Ces velléités se déclenchent au moment où Niass était décrié au Parlement pour la manière dont il gérerait ses collègues députés. Mais si l’on sait qu’à un moment donné le Dr Malick Diop est donné dauphin désigné, on comprend que beaucoup veuillent sa mort : l’Apr de Macky Sall n’en veut pas comme dauphin et sa propre coalition va à vau-l’eau (EnQuête N° 442 du 30 novembre 2012, page 3)

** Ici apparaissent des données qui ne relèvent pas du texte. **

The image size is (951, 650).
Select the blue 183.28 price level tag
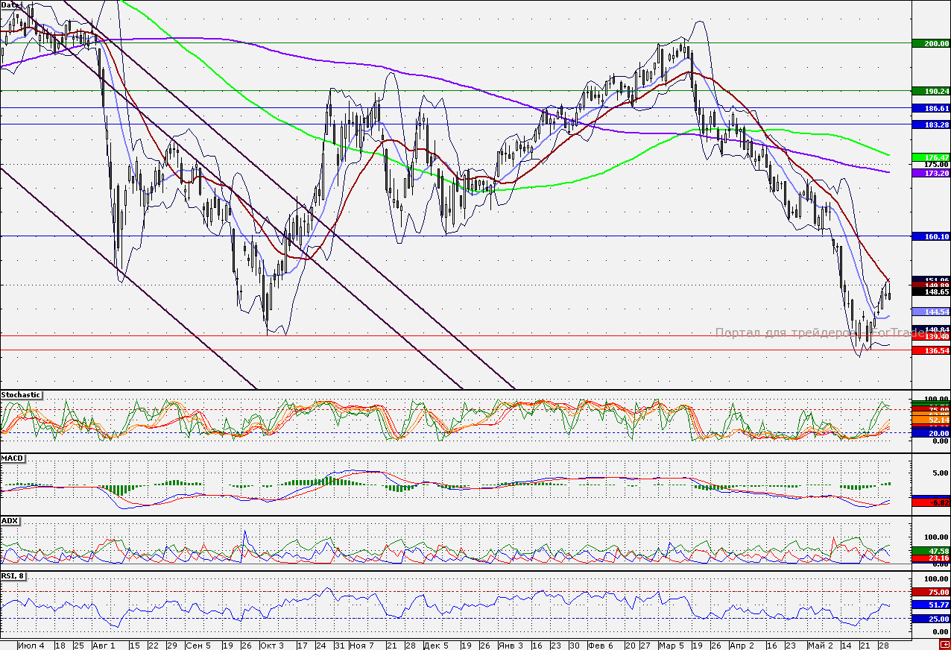(x=931, y=124)
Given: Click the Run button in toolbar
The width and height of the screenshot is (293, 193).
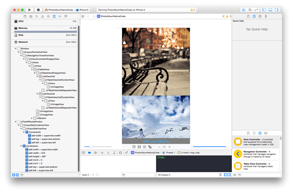Looking at the screenshot, I should tap(29, 9).
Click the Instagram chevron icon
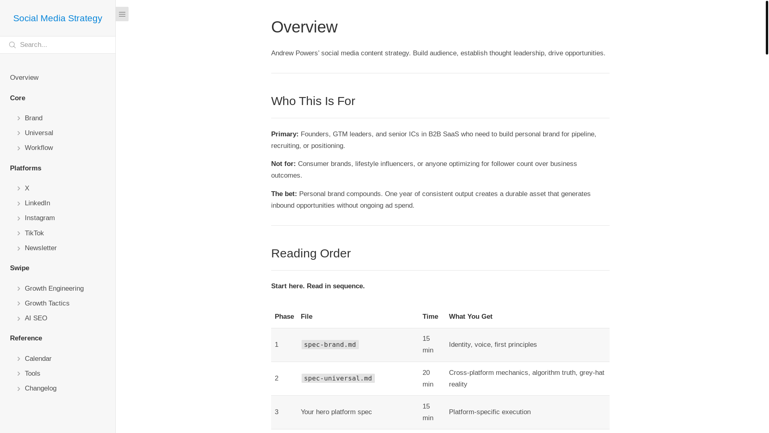The width and height of the screenshot is (769, 433). [19, 218]
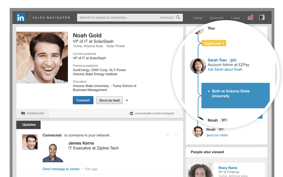Click the people and companies search field
This screenshot has width=283, height=177.
118,17
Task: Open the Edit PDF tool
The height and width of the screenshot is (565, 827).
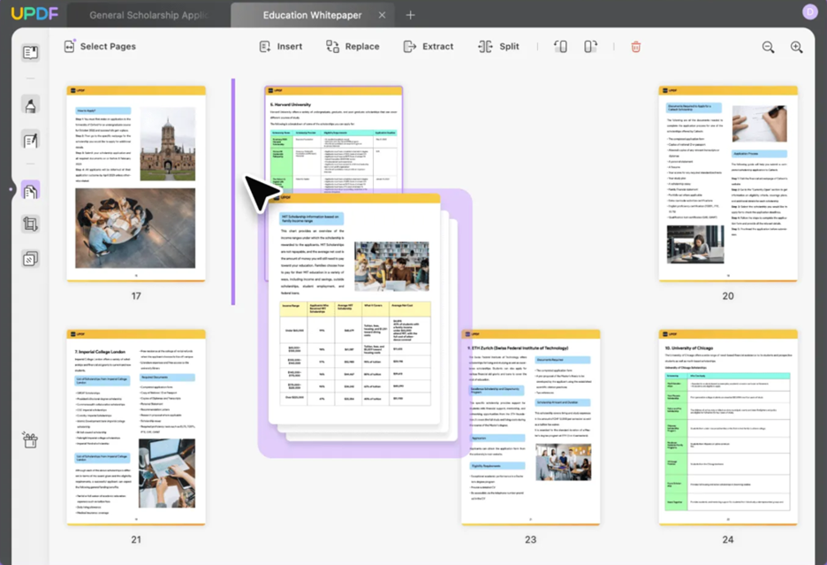Action: [x=31, y=140]
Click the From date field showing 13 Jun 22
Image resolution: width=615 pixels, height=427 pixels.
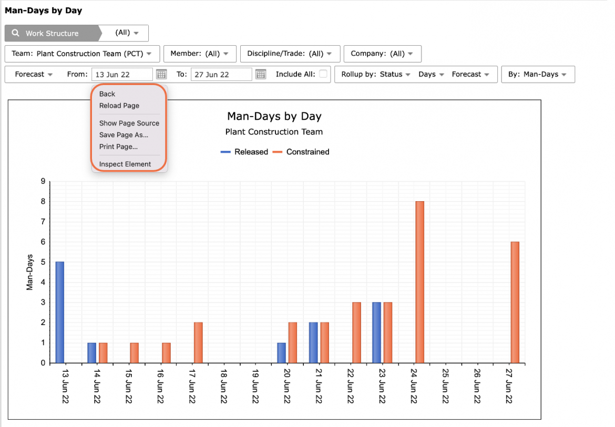pyautogui.click(x=122, y=75)
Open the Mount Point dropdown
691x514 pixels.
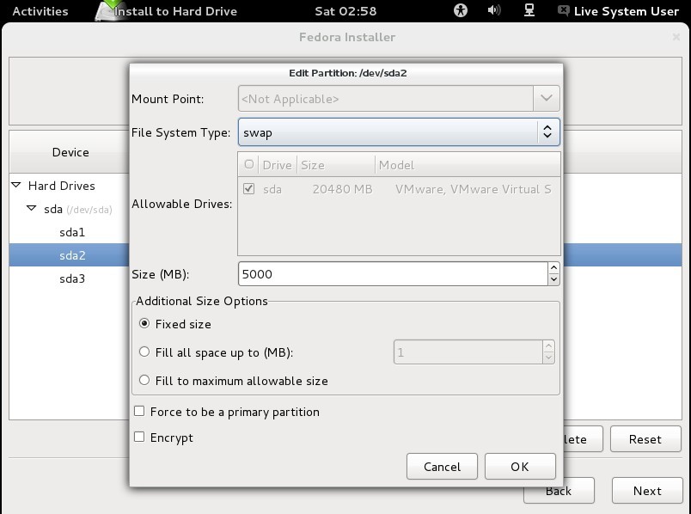coord(547,99)
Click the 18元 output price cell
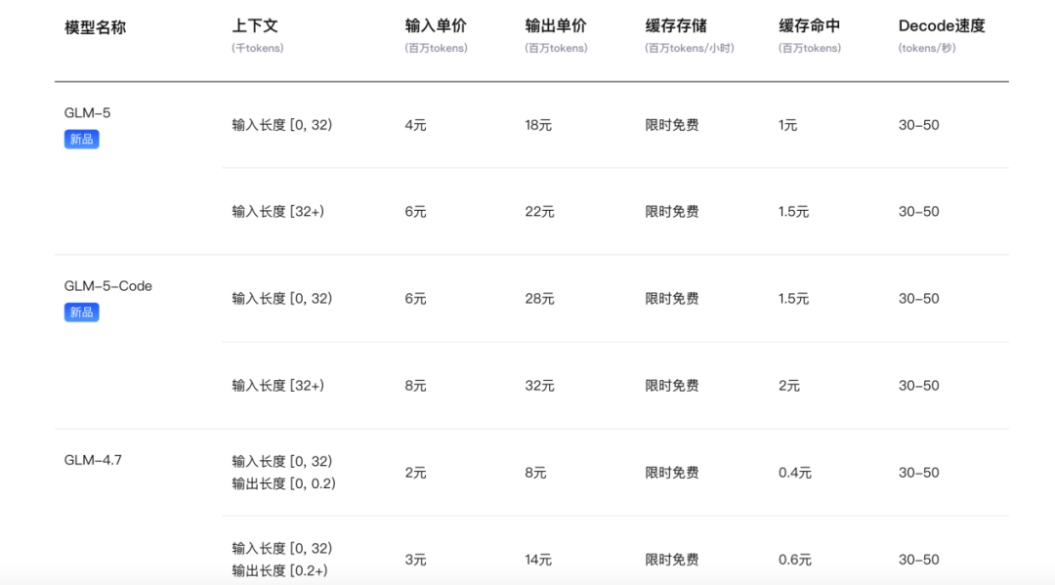 pos(538,125)
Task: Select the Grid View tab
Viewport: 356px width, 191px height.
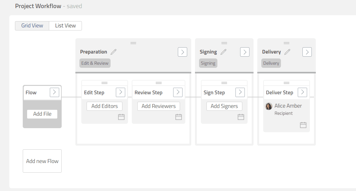Action: pos(32,26)
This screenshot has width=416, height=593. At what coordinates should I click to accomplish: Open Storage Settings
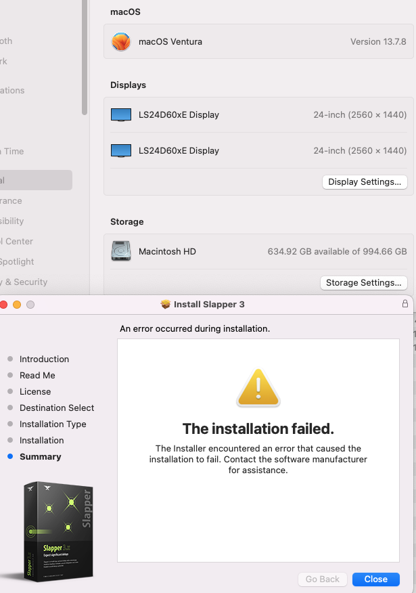[x=363, y=283]
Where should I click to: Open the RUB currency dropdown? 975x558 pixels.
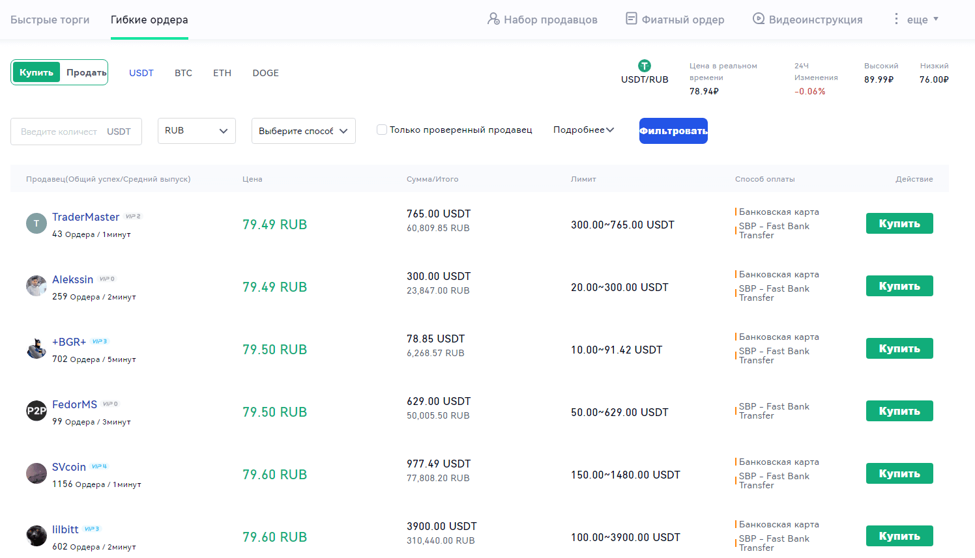coord(196,131)
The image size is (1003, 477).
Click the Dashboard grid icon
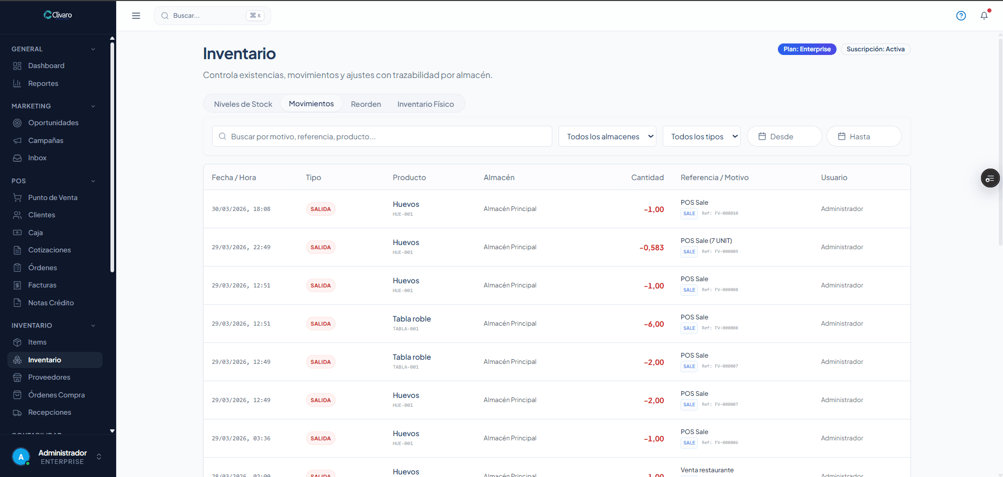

Il suffit : le porte-parole de l’Alliance des Forces de Progrès (Afp), Dr Malick Diop, promet une réponse politique ou judiciaire à toute personne qui s’attaquerait à nouveau à son leader de parti, en l’occurrence Moustapha Niasse. Face à la presse hier, mardi 27 octobre 2015, le protégé du président de l’Assemblée nationale a légitimé la position du bureau de l’hémicycle dans le différend entre députés de l’opposition, non sans sonner la fin de la récréation. Intramuros, c’est la guerre des tranchées à l’AFP entre le maire de Notto Diobass et non moins ministre du Tourisme et des Transports aériens et le maire de Ngoudiane, Mbaye Dione. Peu sollicité, Alioune Sarr ? Il a pourtant tout donné avec élégance, compétence et loyauté.

Quinze pour cent des Sénégalais ont voté Niass en 2012, dernière présidentielle avant les adieux de 2022 : Moustapha Niass mérite plus et mieux au vu de son parcours depuis l’indépendance. Il a plus que placé sa pierre à l’édifice, au propre et au figuré : les adieux pour les 22 ans du parti de l’Alliance des Forces de Progrès ce samedi 19 juin 2021 excluent un pan plus qu’important des soixante ans de vie publique faite d’abord de sacerdoce, à une période socialiste de grands sacrifices au service d’un commun vouloir de vie commune : les 40 ans du Parti socialiste auxquels l’enfant de Keur Madiabel a participé et qu’il a aidé à consolider auront sauvé le Sénégal des tables rondes du Vent d’Est, de la « tiède démocratie » rejetée par François Mitterrand au sommet de la Baule et de l’invasion de l’intolérance ethnique et religieuse qui ravage aujourd’hui le monde.

Le combat du père ne sera pas celui du fils mais l’espoir ne meurt jamais. Le premier cercle visible n’est pas l’Afp de Niass et l’histoire survit à l’actualité. Heureusement.